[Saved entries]
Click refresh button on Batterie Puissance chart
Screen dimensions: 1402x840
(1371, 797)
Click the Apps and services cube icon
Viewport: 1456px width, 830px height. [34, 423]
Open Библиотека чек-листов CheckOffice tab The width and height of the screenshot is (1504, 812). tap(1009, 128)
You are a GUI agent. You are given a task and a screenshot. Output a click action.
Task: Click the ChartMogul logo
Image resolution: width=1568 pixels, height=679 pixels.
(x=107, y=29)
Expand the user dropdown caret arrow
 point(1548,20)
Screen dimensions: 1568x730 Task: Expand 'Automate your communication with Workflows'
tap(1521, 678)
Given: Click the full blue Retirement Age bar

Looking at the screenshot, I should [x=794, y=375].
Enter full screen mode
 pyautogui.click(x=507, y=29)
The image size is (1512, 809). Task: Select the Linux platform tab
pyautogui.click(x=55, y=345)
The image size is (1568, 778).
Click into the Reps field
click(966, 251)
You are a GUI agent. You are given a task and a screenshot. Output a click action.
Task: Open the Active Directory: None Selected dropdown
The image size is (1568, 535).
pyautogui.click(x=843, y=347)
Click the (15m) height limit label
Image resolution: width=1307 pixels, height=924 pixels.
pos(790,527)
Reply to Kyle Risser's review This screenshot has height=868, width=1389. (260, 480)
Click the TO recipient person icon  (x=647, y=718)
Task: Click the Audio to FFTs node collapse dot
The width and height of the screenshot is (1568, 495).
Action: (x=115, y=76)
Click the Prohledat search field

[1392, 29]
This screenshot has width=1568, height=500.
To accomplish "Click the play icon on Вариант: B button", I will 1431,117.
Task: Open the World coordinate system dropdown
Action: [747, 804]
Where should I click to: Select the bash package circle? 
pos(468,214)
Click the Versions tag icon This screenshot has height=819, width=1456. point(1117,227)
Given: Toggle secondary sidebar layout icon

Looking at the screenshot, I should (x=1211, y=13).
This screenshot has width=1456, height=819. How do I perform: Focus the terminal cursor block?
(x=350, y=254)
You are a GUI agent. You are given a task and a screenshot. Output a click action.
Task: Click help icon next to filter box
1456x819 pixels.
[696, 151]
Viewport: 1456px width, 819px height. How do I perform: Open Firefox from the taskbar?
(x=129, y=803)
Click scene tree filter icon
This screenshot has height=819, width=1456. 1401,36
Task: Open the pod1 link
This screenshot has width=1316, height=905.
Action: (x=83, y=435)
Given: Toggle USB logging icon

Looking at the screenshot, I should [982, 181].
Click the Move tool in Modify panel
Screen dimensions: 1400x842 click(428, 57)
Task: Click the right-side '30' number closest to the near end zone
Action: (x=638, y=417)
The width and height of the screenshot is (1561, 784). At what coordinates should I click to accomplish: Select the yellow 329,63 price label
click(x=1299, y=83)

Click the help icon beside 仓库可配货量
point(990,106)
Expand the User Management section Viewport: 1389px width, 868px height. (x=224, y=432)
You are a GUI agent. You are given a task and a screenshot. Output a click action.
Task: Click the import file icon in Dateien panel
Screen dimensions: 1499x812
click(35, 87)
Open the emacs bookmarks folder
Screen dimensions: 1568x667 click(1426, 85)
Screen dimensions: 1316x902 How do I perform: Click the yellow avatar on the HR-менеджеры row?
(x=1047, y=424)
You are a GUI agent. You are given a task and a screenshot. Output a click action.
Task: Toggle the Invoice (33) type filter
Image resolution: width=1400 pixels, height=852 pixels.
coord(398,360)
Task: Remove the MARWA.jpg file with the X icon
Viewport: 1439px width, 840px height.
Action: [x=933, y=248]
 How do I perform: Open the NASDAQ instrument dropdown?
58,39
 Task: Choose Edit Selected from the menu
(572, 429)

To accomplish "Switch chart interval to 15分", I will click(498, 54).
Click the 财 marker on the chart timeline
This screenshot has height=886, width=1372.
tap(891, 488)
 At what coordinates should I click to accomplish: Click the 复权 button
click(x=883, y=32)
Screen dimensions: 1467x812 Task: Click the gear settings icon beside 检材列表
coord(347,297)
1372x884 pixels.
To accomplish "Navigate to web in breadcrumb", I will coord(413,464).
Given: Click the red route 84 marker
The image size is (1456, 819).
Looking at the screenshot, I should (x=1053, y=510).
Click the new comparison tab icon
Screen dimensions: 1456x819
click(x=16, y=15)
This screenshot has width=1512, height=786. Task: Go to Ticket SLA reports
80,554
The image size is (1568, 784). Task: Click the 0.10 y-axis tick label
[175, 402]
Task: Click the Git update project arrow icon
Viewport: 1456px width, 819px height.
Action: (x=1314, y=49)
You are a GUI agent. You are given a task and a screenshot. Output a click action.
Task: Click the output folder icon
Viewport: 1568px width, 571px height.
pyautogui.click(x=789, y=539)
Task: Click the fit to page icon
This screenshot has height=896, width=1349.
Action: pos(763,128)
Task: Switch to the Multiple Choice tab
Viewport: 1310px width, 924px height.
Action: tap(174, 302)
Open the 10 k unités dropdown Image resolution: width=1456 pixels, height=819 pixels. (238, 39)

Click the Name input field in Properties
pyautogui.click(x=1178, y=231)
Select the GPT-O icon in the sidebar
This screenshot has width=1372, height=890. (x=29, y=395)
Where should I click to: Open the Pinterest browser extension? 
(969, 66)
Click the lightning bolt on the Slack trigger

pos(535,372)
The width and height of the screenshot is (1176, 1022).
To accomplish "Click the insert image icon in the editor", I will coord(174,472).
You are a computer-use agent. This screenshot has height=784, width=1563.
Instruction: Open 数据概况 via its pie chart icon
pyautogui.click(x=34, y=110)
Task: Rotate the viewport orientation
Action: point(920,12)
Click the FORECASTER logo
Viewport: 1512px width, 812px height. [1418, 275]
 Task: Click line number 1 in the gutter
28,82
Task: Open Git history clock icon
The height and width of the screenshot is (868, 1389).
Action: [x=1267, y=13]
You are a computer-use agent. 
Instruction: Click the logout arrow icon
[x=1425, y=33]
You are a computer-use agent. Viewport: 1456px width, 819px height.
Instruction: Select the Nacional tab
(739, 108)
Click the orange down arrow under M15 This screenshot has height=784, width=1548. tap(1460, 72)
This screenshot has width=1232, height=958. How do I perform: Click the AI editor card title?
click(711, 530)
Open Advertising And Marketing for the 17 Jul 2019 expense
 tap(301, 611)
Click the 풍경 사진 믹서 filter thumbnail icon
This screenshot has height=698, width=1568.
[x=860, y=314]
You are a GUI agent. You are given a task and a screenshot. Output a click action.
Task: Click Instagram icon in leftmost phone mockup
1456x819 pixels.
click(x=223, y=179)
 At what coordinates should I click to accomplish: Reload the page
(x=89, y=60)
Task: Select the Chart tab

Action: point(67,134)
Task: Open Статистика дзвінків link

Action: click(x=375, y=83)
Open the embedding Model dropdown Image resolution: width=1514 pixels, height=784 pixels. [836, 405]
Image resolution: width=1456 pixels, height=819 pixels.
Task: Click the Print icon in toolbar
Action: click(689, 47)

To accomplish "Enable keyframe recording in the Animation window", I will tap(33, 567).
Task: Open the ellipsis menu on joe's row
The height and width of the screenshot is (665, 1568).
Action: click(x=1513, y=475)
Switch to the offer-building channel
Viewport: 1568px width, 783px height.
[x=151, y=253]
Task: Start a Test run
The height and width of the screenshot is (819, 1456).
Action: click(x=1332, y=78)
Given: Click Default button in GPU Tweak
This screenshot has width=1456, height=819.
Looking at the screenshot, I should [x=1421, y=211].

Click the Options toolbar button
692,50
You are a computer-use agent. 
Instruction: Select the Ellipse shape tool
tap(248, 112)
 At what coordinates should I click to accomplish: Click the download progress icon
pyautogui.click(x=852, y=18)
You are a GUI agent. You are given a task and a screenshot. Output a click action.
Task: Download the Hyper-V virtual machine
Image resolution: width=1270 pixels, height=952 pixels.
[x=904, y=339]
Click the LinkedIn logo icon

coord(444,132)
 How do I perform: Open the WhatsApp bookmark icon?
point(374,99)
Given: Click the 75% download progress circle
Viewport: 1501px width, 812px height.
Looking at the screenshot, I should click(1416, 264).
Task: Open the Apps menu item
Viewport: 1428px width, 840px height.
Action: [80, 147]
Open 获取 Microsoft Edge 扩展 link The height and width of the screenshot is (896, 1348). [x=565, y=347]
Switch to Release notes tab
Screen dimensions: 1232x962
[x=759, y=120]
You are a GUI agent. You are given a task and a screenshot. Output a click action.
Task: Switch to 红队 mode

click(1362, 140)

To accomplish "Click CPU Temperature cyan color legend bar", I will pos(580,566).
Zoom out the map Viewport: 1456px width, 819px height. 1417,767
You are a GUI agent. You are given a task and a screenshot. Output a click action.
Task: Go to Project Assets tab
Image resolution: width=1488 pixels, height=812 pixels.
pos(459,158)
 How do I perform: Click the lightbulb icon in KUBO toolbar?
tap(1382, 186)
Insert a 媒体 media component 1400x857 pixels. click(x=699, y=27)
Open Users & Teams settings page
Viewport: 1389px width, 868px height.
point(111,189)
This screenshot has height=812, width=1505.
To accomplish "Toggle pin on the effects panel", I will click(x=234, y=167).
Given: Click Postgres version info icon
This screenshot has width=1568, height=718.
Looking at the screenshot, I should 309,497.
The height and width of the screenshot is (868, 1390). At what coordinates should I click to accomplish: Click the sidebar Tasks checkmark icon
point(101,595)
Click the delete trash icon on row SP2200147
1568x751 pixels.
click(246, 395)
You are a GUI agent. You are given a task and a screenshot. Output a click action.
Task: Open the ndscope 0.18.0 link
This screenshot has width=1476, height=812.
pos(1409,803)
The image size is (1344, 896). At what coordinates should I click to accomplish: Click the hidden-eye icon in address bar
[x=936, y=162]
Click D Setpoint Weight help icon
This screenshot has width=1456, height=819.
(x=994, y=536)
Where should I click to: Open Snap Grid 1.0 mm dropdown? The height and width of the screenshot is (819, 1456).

§ **What needs to be done**:
Look above for the line holding "The height and width of the screenshot is (868, 1389)." and the line holding "Click the orange", then output exactly those two lines and every line between them, nothing more.

§ **Your response**:
The height and width of the screenshot is (868, 1389).
Action: [x=1267, y=13]
You are a computer-use agent. 
Instruction: Click the logout arrow icon
[x=1425, y=33]
You are a computer-use agent. Viewport: 1456px width, 819px height.
Instruction: Select the Nacional tab
(739, 108)
Click the orange down arrow under M15 This screenshot has height=784, width=1548. tap(1460, 72)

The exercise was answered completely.